Pd会(PureData のソースコードを読んで何かする会)の第3回に参加してきました。会場をご提供くださったワークスコーポレーション 様ありがとうございました。ちなみにCG WORLD は数年前までは定期購読しておりました。最近は……ゴホゴホ。
今日の発表は3つでした
- PureData の起動プロセスの概要と外部から PureData を操作する方法について(Ruby/PureData のデモ) by @nagachika
- RjDj の紹介 by @tatmos さん
- audio signal を入出力するオブジェクトの作り方(dspobj~) by @yasos さん
わたしの発表資料は slideshare に上げておきました。
Ruby から netreceive を経由してメッセージを送信して PureData を操作するライブラリ Ruby/PureData は Github に置きます。Pd-extended がインストールされている Mac OS X なら動くと思うのでよければ遊んでみてください。
http://github.com/nagachika/ruby-puredata/
わたしの宿題としては以下のようなコメントを頂きました
- sub-patch や abstraction がメッセージから使えるかどうか確認
- netreceive を使ってメッセージを送るのではなくて GUI になりすます方法はどうか
- エラー検出ができるかどうか(inlet, outlet オブジェクトを使ってできるかも?)
Ruby/PureData 自体についてはいずれ今日やったような簡単なデモのスクリーンキャストを撮影して紹介したいと思います。
RjDj の紹介では、開発者向けのテンプレートが非常に充実した PureData のサンプルにもなっていて、添付されているドキュメントもとても詳しいもので一同驚きでした。
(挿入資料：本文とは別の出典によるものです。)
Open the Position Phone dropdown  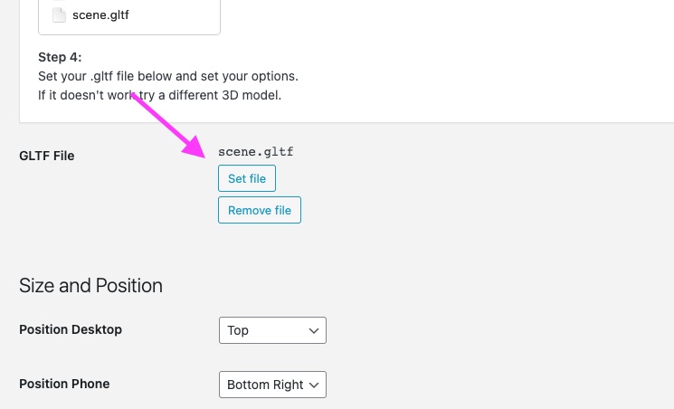272,385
あれを読むことで PureData のみならず音響処理の一般的な practice に詳しくなることができそうなので、ぜひダウンロードしてみます。
RjDj は iPhone のアプリなので若干スルー気味でしたが、自分で Scene を作らないにしても中身は PureData なのでバックエンドを覗いてみるのは楽しそうです。
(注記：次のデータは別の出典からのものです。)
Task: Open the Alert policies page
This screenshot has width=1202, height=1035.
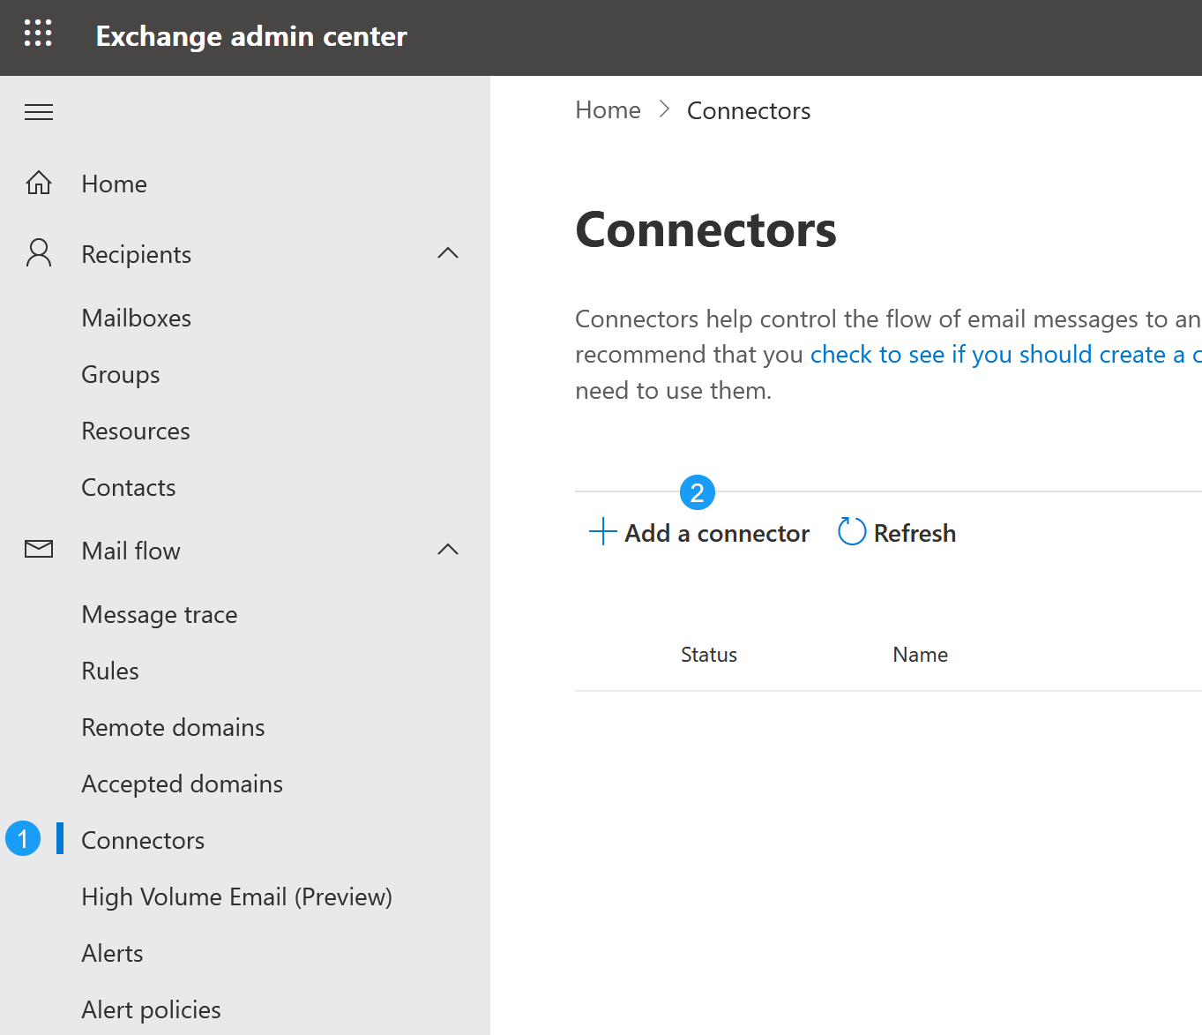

dpsobj~ の作成は、第2回での control 系の external object 実装の続編的な位置付けで今度はいよいよ audio signal を入出力するオブジェクトの実装方法についての解説でした。
わたしなりにミソと思ったところは
- ブロック単位(デフォルトで 64 sample)毎に処理する
- PureData では connection = 1-channel。ステレオは線自体が2本になる
- CLASS_MAINSIGNAL で inlet を作成
- "dsp" メソッドを登録する。そのメソッドの関数の中で callback 関数を dsp_add で登録する。
- callback 関数ではブロック毎に望みの処理をして出力バッファに詰める
- 入出力のバッファが実は同じものを差してることがあるので注意が必要
64 sample 以上のサイズをまとめて処理したいような時(もっと大きなサイズで FFT したい時とか)にはオブジェクト毎にバッファを用意してためていって必要なサイズに達したら処理して出力にまわすんでしょうかね。そうするとそのオブジェクトのところで少し信号が遅延すると思うのですがどうなんでしょう。オブジェクトに渡すデータのブロックサイズを変更してもらうこともできるのかもしれませんね。
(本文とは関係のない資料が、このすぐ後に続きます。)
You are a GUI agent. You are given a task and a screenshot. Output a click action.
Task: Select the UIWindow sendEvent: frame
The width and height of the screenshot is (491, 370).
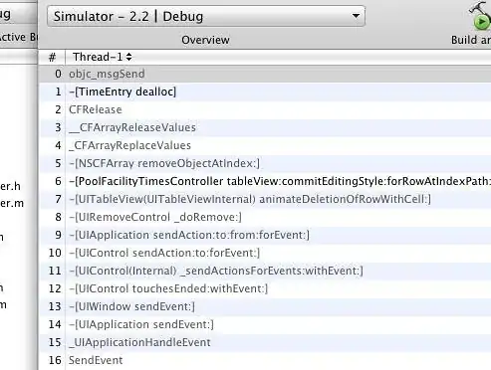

external object の実装は、多少泥くさいところ(コールバックで次の処理のオフセットを返してあげないといけないとか)もあるものの、シグナル処理自体はかなりシンプルにできるようになっていました。Pd が信号線を入力から出力に向かって、複数のパスがあるときも1本に serialize してくれているようです。あとはブロック単位で全ての処理を頭から出力まで一気に実行してしまっているようです。ふむふむ、かなりイメージが掴めてきましたぞ。もっとオブジェクト毎にごにょごにょやっているのかと思ってました。まーそれは効率が悪いですよね。
その後カフェで少し談笑。今日もとっても楽しい集まりでした。次回も是非参加したいと思います。